Kairouan est la quatrième ville sainte de l’Islam après La Mecque, Médine et Jérusalem. Elle fut au neuvième siècle la capitale de l’empire aghlabide. Aujourd’hui, elle enchante le visiteur.
Lorsque nous visitons Kairouan (القيروان), la ville est presque vide de touristes. Le début juin n’est certes pas de haute saison. Mais on s’attendrait à ce que des groupes de retraités profitent d’un climat déjà chaud et des bijoux architecturaux que recèle cette ville. Ce n’est pas le cas. Les touristes, échaudés par la révolution du 14 janvier 2011 et l’élection d’un parlement majoritairement islamiste, ne sont pas encore revenus. Et lorsqu’ils reviennent, ils s’abstiennent de visiter une cité aussi fièrement religieuse.

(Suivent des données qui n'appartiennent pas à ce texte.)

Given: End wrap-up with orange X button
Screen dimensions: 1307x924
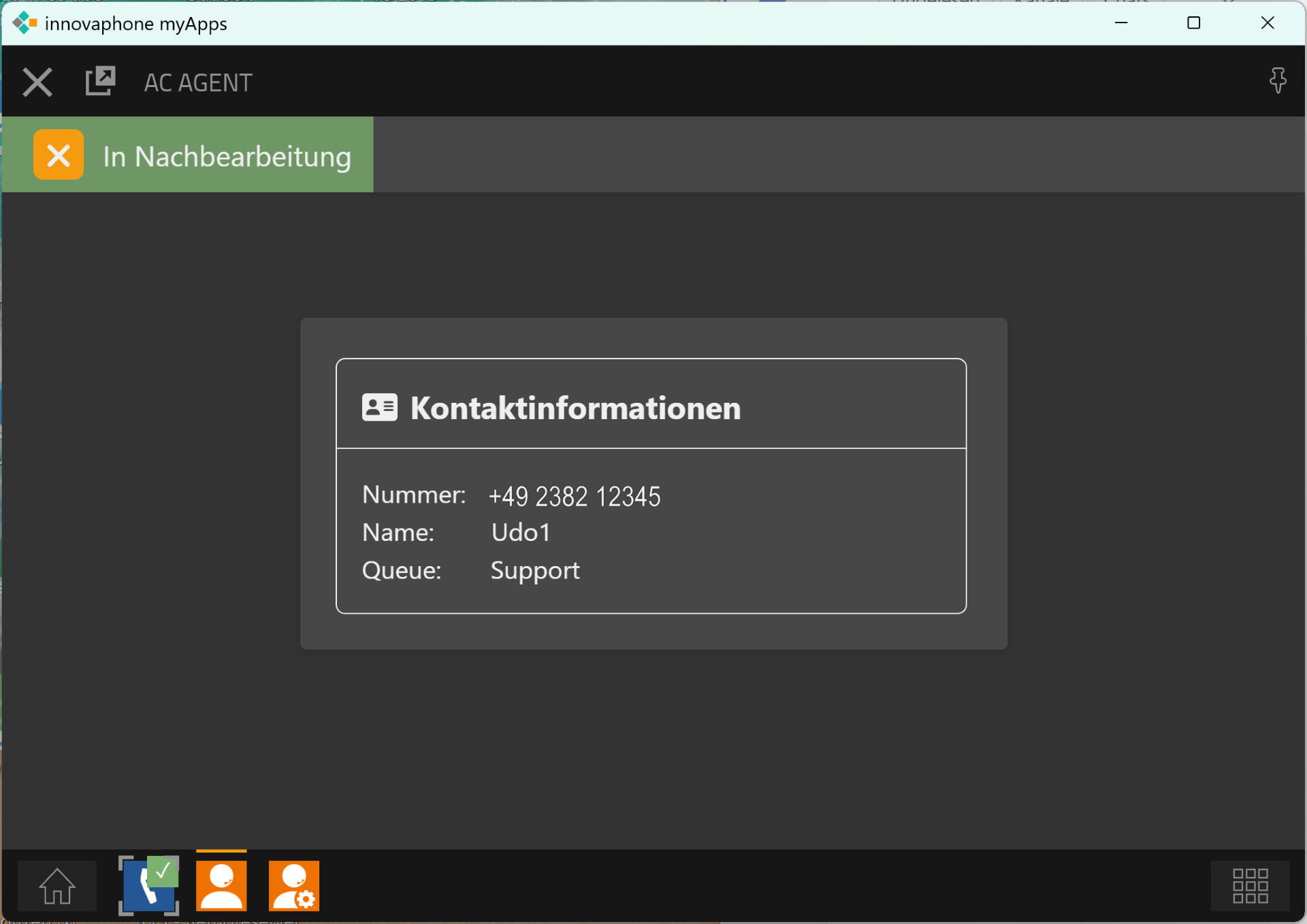Looking at the screenshot, I should click(x=59, y=155).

Ils ont tort. Kairouan est une ville paisible, avec une médina (cité médiévale) presque endormie entre ses remparts, procurant dans ses rues tortueuses un peu de fraîcheur aux flâneurs qui osent s’y aventurer au milieu du jour.
La grande mosquée, dont le plan actuel remonte à la dynastie aghlabide, frappe à la fois par ses vastes dimensions et par l’équilibre de son architecture. Elle peut accueillir des foules énormes mais reste à dimension humaine. Dans la salle de prière et dans la galerie bordant la cour intérieure, une forêt de colonnes rompt la perspective et donne du dynamisme à l’édifice. Ces colonnes ont été souvent prélevées sur des sites archéologiques romains, rappelant ainsi involontairement la mosaïque de civilisations qui ont fait la Tunisie d’aujourd’hui.
On visite deux magnifiques zaouïas (mausolée et école religieuse) : celle d’Abou Dhama, un compagnon du prophète, dit « le barbier » car il conservait comme relique des poils de sa barbe ; et celle de Sidi Abid el Ghariani. La première est remarquable par ses céramiques, la seconde par ses plafonds en bois sculpté et en stuc.
Un monument émouvant est la « mosquée des trois portes » (mosquée Khayrun), qui date de 866. La façade en pierre ocre est ornée de calligraphie du Coran.
Dans le splendide palais du Gouverneur, à deux pas de la zaouïa de Sidi Abid el Ghariani, s’est installé un commerce de tapis : les vendeurs font honneur à leur redoutable réputation. Il faut ajouter qu’ils disposent d’un atout maître : des produits magnifiques et de grande qualité.
Pour les musulmans, Kairouan est considérée comme une ville sainte. On dit que celui qui vient sept fois à Kairouan est dispensé du pèlerinage à La Mecque. Mais il n’est pas besoin d’être musulman pour apprécier les monuments et l’art de vivre que cette religion a inspirés.
Les commerçants de Kairouan se désolent de la crise du tourisme. C’est le moment de visiter leur admirable cité.